American Colonization Society: An Exercise in Compromise
The American Colonization Society was founded in 1817 as a result of agreements reached during a meeting on December 21, 1816. The purpose of this meeting was to bring together the efforts of state legislatures and colonization societies to create a national group supporting the idea of relocating freed slaves to Africa. Given the diverse group who supported colonization for different reasons, the society was doomed to be an effort in compromise.
Formation of the American Colonization Society
The mandate set forth by the society was to send freed slaves to Africa instead of their emancipation into the United States.
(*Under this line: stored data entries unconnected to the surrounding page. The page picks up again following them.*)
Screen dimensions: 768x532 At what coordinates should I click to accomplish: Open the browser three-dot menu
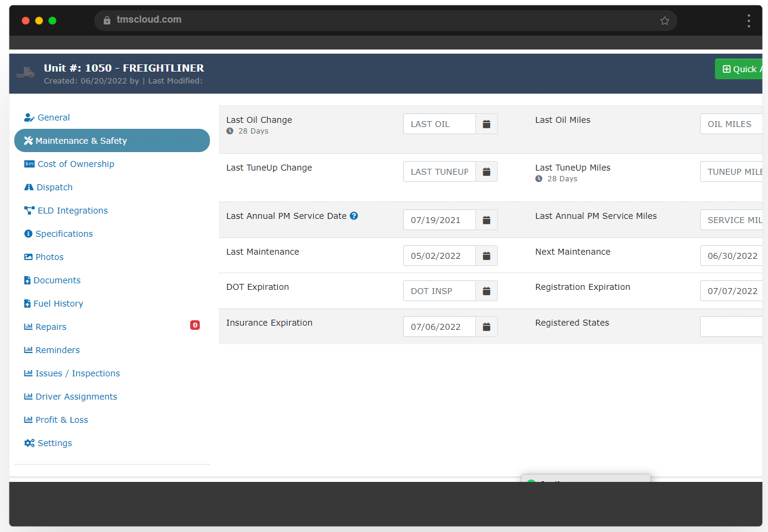pyautogui.click(x=748, y=20)
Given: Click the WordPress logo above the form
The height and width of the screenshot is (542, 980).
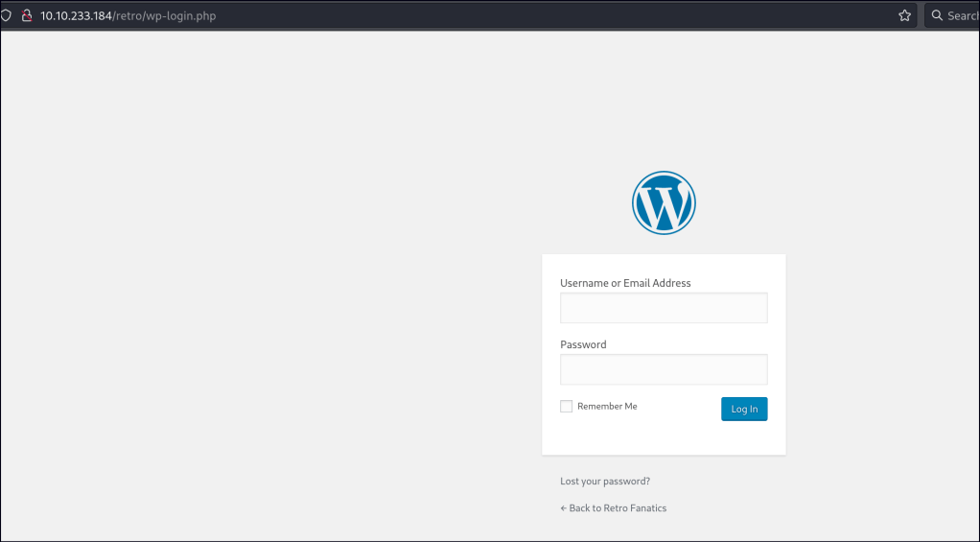Looking at the screenshot, I should tap(664, 202).
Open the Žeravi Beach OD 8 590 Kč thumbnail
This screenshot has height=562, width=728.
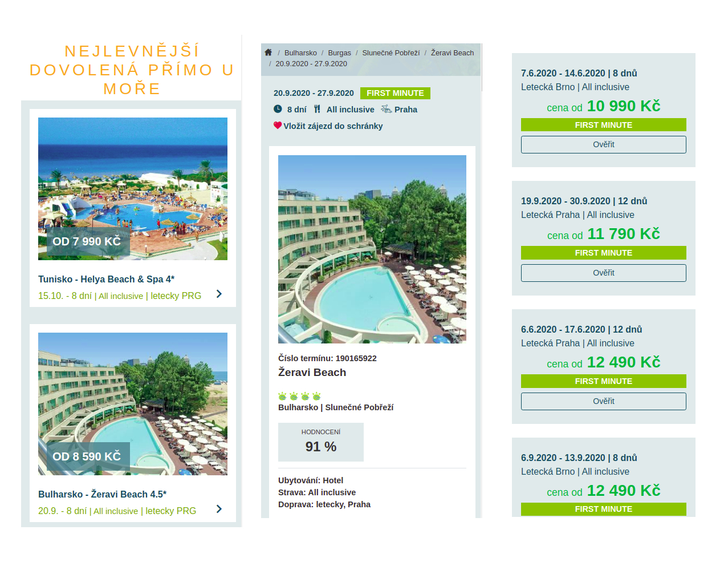pos(133,403)
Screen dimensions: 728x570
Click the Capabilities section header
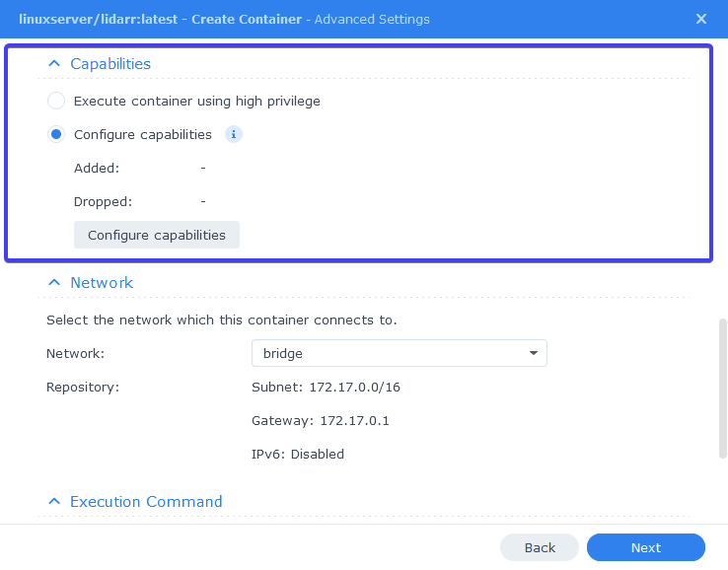tap(110, 63)
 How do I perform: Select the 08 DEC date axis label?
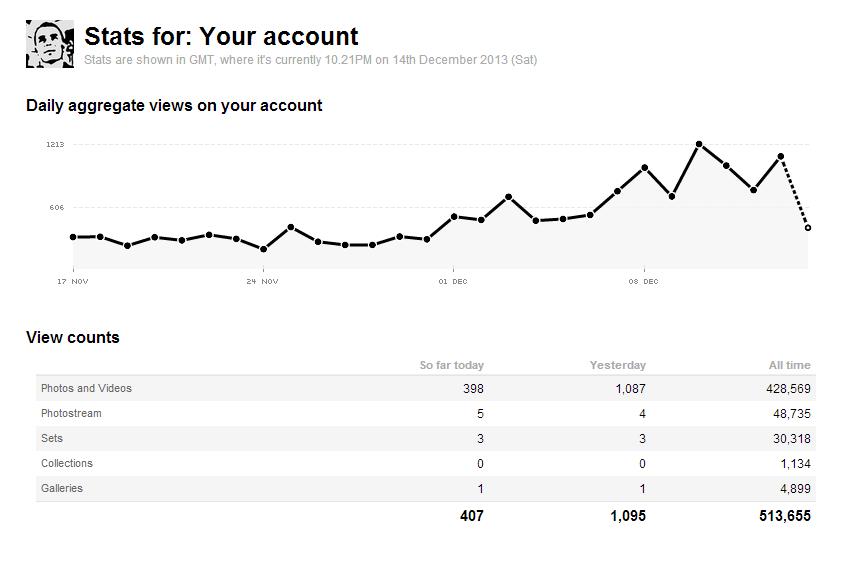[x=644, y=282]
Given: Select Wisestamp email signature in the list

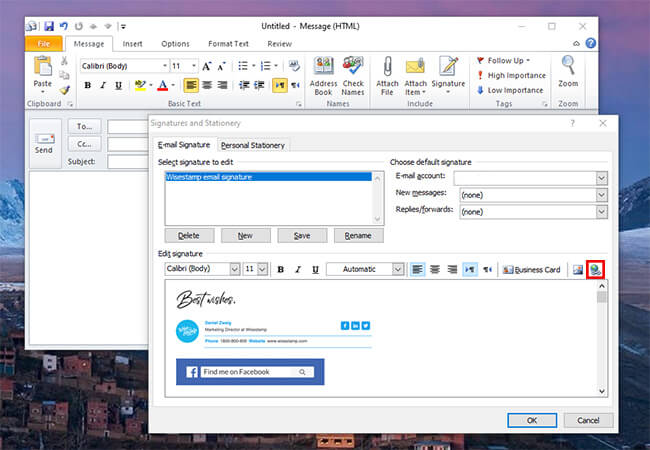Looking at the screenshot, I should click(x=209, y=177).
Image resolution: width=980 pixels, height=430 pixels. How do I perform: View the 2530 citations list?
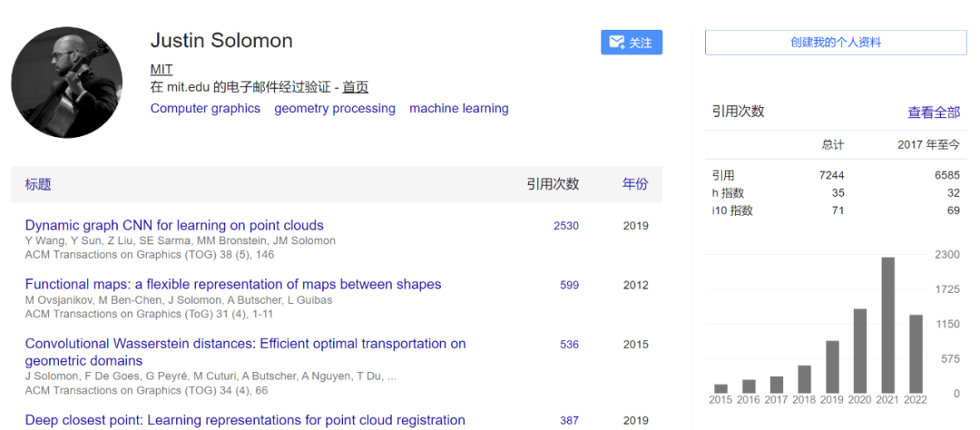(x=566, y=226)

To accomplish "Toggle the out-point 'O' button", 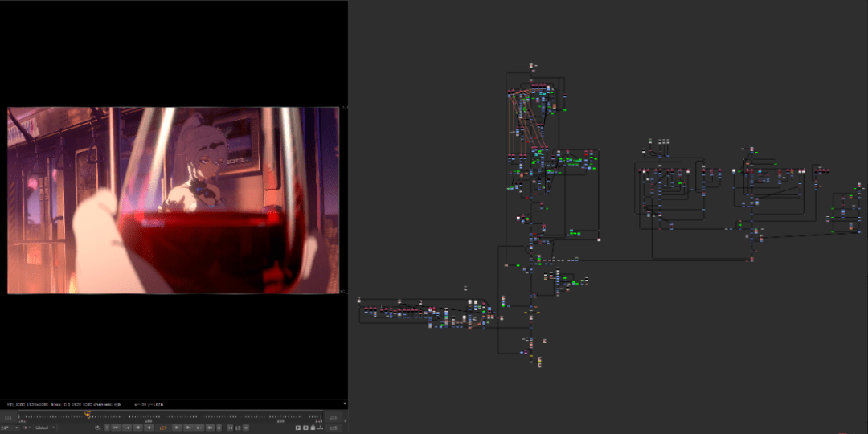I will click(219, 428).
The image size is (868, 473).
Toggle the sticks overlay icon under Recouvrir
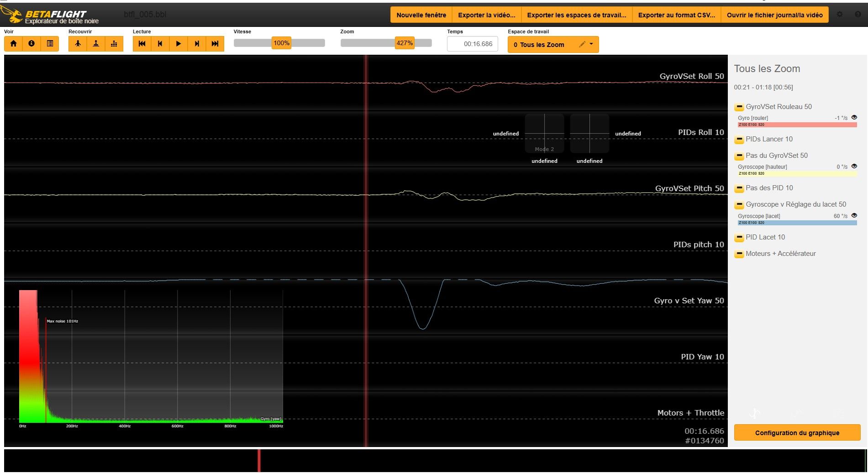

The Society was formed and led by representatives from three distinct groups of shareholders engaged in the support of colonization of freed, or emancipated slaves. The abolitionists in the group believed that African-Americans would be happier in Africa where it was believed they could live without fear of racial discrimination. Church leaders and devote Christians believed that African-Americans raised as slaves could aid in spreading the gospel and “civilizing” Africa. Finally, the third school of thought was that it would be better to deport former slaves rather than risk their activism at home and their potential threat to security (Library of Congress, 2010).
Conflict and Compromise
Initially, the motivation to hold the December 21 meeting was led by political leaders, including a Virginia Assemblyman–Charles Fenton Mercer, to curtail slave rebelliousness. To some of the leaders, including a Presbyterian minister from New Jersey–Robert Finley, morality and theological issues were at the forefront of ideals (Southard, 2009). While the politicians gained support from the paranoid former and about to be former, slave owners, religious leaders received support from their followers. This left the abolitionists, whose motivation was to end slavery, who by the 1830s were so frustrated with the Society as being nothing more than a scheme hatched by slaveholders, they organized protests against the society (Library of Congress, 2010).
As a compromise can be defined as something that combines qualities or elements of different things, the Society once created was certain to be an operation of compromise and rhetoric. It is clear that abolitionists who wished only to see slavery abolished and former slave owners who did not want their slaves emancipated into the local area where not motivated by the same reasons for supporting colonization.